_The task_. In the records below, the relevant part opens with the line containing "This screenshot has" and closes with the line containing "Task: Toggle the Terminal tool window button"; print that part exactly and only, without its pictures.

_Records shown_.
■ ■ ■ ■

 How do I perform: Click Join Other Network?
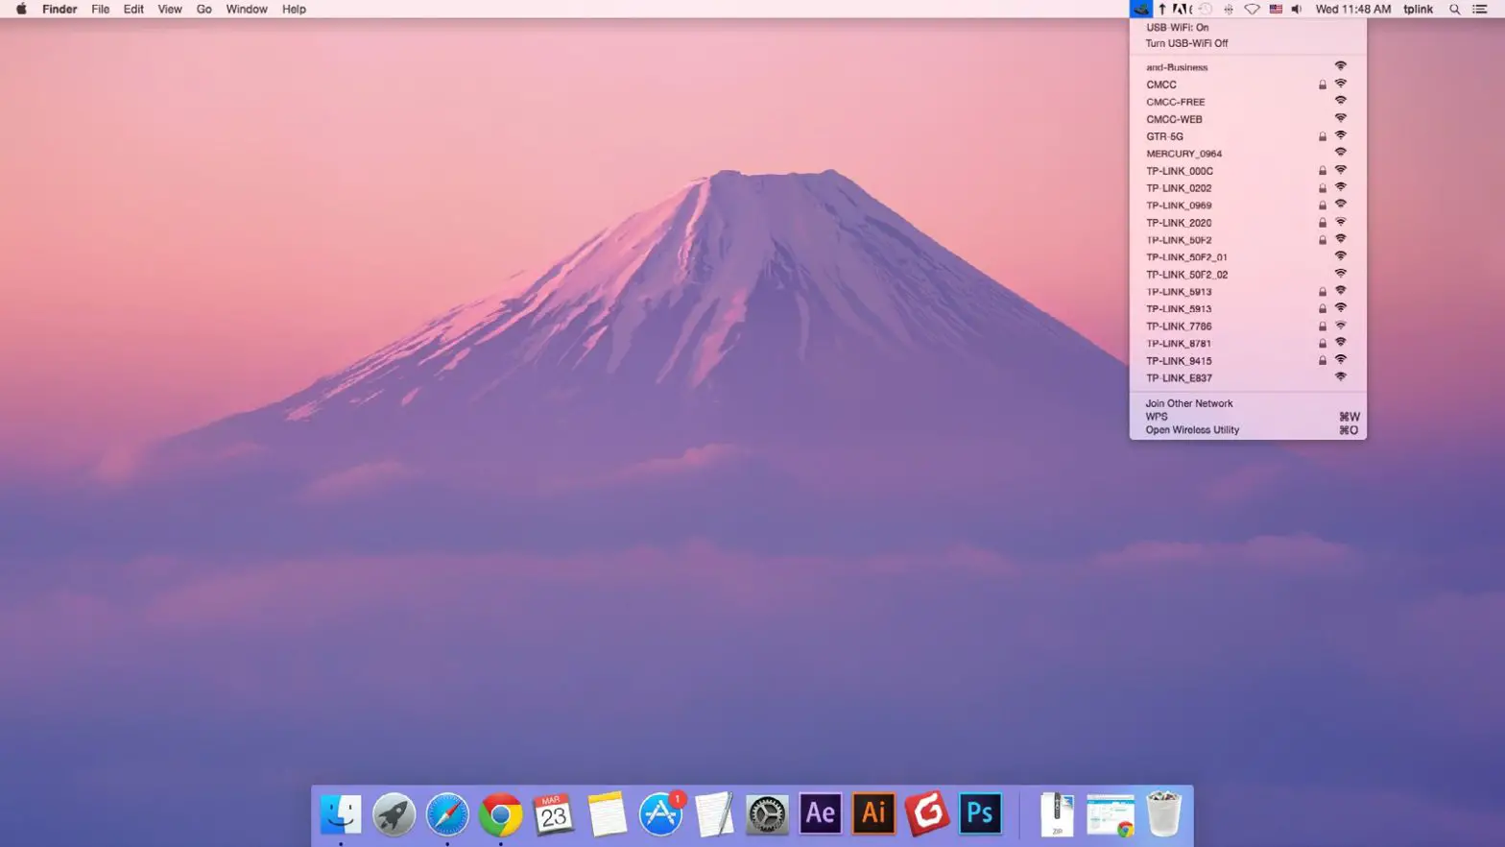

■ ■ ■ ■

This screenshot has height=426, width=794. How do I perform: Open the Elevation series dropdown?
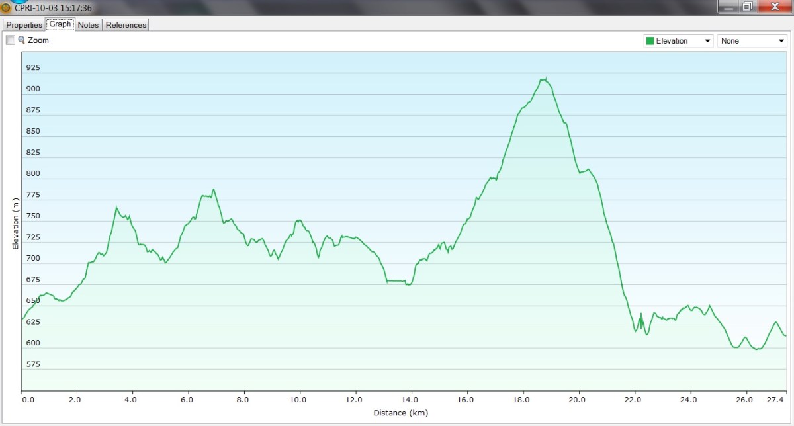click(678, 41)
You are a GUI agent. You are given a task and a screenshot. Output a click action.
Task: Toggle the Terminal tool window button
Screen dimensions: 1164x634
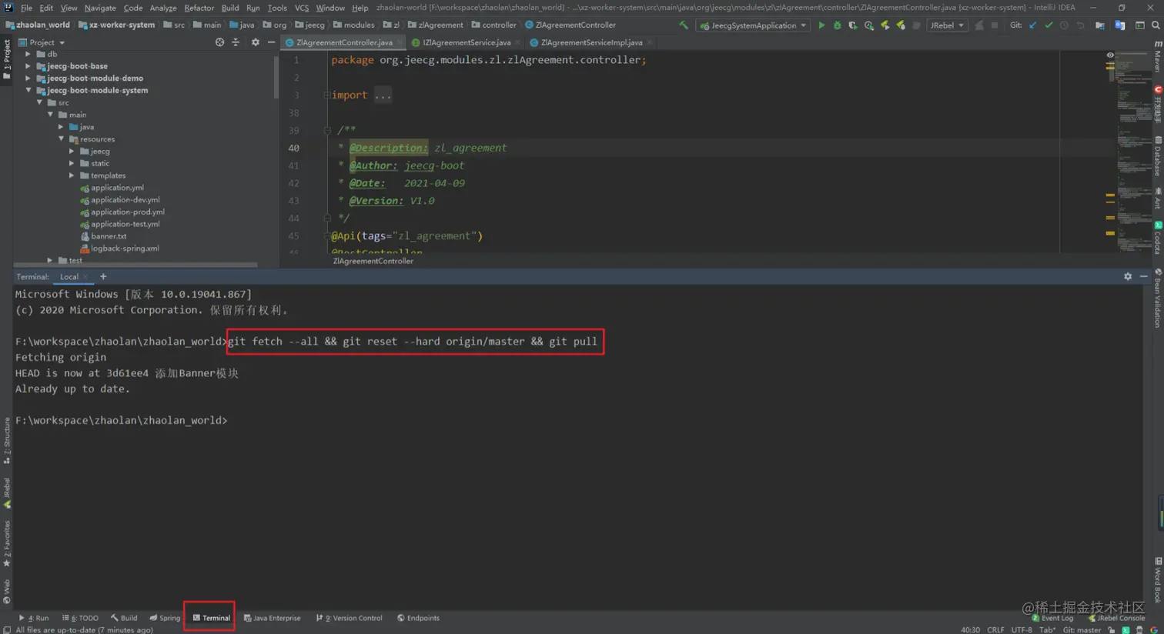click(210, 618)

■ ■ ■ ■

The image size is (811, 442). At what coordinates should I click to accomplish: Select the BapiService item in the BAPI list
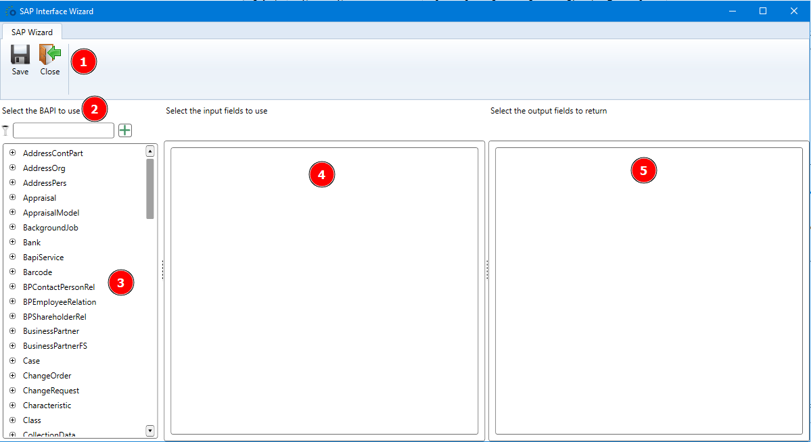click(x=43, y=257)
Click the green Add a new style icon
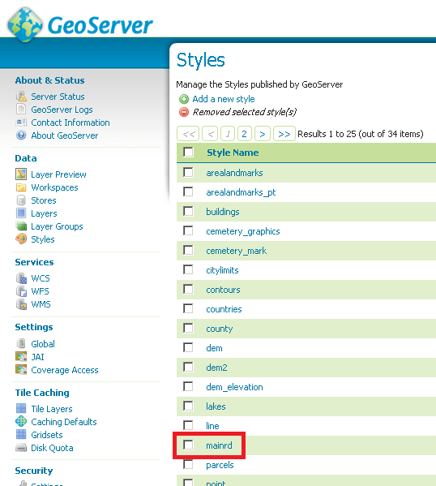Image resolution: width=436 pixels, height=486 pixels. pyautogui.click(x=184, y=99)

■ ■ ■ ■

_Reply_.
This screenshot has height=426, width=794. How do I perform: Open the Elevation series dropdown?
click(678, 41)
You are a GUI agent. You are given a task and a screenshot. Output a click action.
Task: Toggle the Terminal tool window button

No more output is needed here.